TRY IT
All of the entries below, duplicated exactly, make up the answer.
:: INPUT DATA
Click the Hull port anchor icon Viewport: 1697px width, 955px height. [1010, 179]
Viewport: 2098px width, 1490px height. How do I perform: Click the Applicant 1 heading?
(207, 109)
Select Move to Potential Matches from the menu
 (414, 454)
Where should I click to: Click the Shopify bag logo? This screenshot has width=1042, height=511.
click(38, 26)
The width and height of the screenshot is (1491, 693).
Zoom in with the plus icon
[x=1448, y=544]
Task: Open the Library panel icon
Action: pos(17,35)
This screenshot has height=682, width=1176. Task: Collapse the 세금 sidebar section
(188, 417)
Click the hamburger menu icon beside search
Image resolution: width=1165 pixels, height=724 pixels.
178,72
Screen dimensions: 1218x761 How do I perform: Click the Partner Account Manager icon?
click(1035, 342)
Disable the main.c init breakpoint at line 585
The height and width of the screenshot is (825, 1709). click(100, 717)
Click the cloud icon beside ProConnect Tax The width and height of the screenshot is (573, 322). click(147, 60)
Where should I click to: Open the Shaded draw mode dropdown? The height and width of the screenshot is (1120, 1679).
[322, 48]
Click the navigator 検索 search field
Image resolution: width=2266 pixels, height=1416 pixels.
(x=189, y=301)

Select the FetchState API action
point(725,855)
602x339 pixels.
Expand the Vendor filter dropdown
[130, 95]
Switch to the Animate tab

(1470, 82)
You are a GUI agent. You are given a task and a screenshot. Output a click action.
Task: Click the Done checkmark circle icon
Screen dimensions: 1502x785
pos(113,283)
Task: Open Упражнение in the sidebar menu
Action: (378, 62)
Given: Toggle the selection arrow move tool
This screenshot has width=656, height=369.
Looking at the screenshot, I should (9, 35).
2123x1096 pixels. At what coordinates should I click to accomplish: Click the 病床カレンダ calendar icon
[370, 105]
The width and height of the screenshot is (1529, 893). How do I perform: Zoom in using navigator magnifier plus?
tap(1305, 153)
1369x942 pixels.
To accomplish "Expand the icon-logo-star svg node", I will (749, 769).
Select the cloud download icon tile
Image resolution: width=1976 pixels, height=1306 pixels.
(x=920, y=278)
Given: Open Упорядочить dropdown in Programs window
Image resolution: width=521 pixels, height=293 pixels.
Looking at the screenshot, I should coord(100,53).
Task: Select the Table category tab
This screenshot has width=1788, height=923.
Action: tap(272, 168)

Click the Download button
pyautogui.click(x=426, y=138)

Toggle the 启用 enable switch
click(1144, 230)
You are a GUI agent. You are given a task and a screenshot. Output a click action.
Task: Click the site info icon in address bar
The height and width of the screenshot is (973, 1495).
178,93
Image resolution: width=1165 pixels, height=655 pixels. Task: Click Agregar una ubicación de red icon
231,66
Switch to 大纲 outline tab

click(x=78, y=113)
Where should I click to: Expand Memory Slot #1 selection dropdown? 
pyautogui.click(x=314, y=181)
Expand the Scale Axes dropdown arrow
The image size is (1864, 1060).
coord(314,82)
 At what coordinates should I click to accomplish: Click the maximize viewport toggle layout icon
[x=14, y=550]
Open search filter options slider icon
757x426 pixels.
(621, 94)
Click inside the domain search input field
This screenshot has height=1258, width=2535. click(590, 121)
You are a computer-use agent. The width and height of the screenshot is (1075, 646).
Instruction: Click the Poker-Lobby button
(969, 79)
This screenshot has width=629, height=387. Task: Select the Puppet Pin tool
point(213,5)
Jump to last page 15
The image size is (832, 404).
::::
SOLUTION BELOW
Click the Hull port anchor icon Viewport: 1697px width, 955px height. [1010, 179]
Viewport: 2098px width, 1490px height. How do I perform: Click the Applicant 1 heading?
(207, 109)
Select Move to Potential Matches from the menu
 (414, 454)
Where should I click to: Click the Shopify bag logo? This screenshot has width=1042, height=511.
click(38, 26)
The width and height of the screenshot is (1491, 693).
Zoom in with the plus icon
[x=1448, y=544]
Task: Open the Library panel icon
Action: pos(17,35)
This screenshot has height=682, width=1176. Task: Collapse the 세금 sidebar section
(188, 417)
Click the hamburger menu icon beside search
Image resolution: width=1165 pixels, height=724 pixels.
178,72
Screen dimensions: 1218x761 How do I perform: Click the Partner Account Manager icon?
click(1035, 342)
Disable the main.c init breakpoint at line 585
The height and width of the screenshot is (825, 1709). click(100, 717)
Click the cloud icon beside ProConnect Tax The width and height of the screenshot is (573, 322). click(147, 60)
Where should I click to: Open the Shaded draw mode dropdown? The height and width of the screenshot is (1120, 1679).
[322, 48]
Click the navigator 検索 search field
Image resolution: width=2266 pixels, height=1416 pixels.
(x=189, y=301)

Select the FetchState API action
point(725,855)
602x339 pixels.
Expand the Vendor filter dropdown
[130, 95]
Switch to the Animate tab

(1470, 82)
You are a GUI agent. You are given a task and a screenshot. Output a click action.
Task: Click the Done checkmark circle icon
Screen dimensions: 1502x785
pos(113,283)
Task: Open Упражнение in the sidebar menu
Action: (378, 62)
Given: Toggle the selection arrow move tool
This screenshot has width=656, height=369.
Looking at the screenshot, I should (9, 35).
2123x1096 pixels. At what coordinates should I click to accomplish: Click the 病床カレンダ calendar icon
[370, 105]
The width and height of the screenshot is (1529, 893). How do I perform: Zoom in using navigator magnifier plus?
tap(1305, 153)
1369x942 pixels.
To accomplish "Expand the icon-logo-star svg node", I will (749, 769).
Select the cloud download icon tile
Image resolution: width=1976 pixels, height=1306 pixels.
(x=920, y=278)
Given: Open Упорядочить dropdown in Programs window
Image resolution: width=521 pixels, height=293 pixels.
Looking at the screenshot, I should coord(100,53).
Task: Select the Table category tab
This screenshot has width=1788, height=923.
Action: tap(272, 168)

Click the Download button
pyautogui.click(x=426, y=138)

Toggle the 启用 enable switch
click(1144, 230)
You are a GUI agent. You are given a task and a screenshot. Output a click action.
Task: Click the site info icon in address bar
The height and width of the screenshot is (973, 1495).
178,93
Image resolution: width=1165 pixels, height=655 pixels. Task: Click Agregar una ubicación de red icon
231,66
Switch to 大纲 outline tab

click(x=78, y=113)
Where should I click to: Expand Memory Slot #1 selection dropdown? 
pyautogui.click(x=314, y=181)
Expand the Scale Axes dropdown arrow
The image size is (1864, 1060).
coord(314,82)
 At what coordinates should I click to accomplish: Click the maximize viewport toggle layout icon
[x=14, y=550]
Open search filter options slider icon
757x426 pixels.
(621, 94)
Click inside the domain search input field
This screenshot has height=1258, width=2535. click(590, 121)
You are a computer-use agent. The width and height of the screenshot is (1075, 646).
Instruction: Click the Poker-Lobby button
(969, 79)
This screenshot has width=629, height=387. Task: Select the Puppet Pin tool
point(213,5)
Jump to last page 15
The image size is (832, 404).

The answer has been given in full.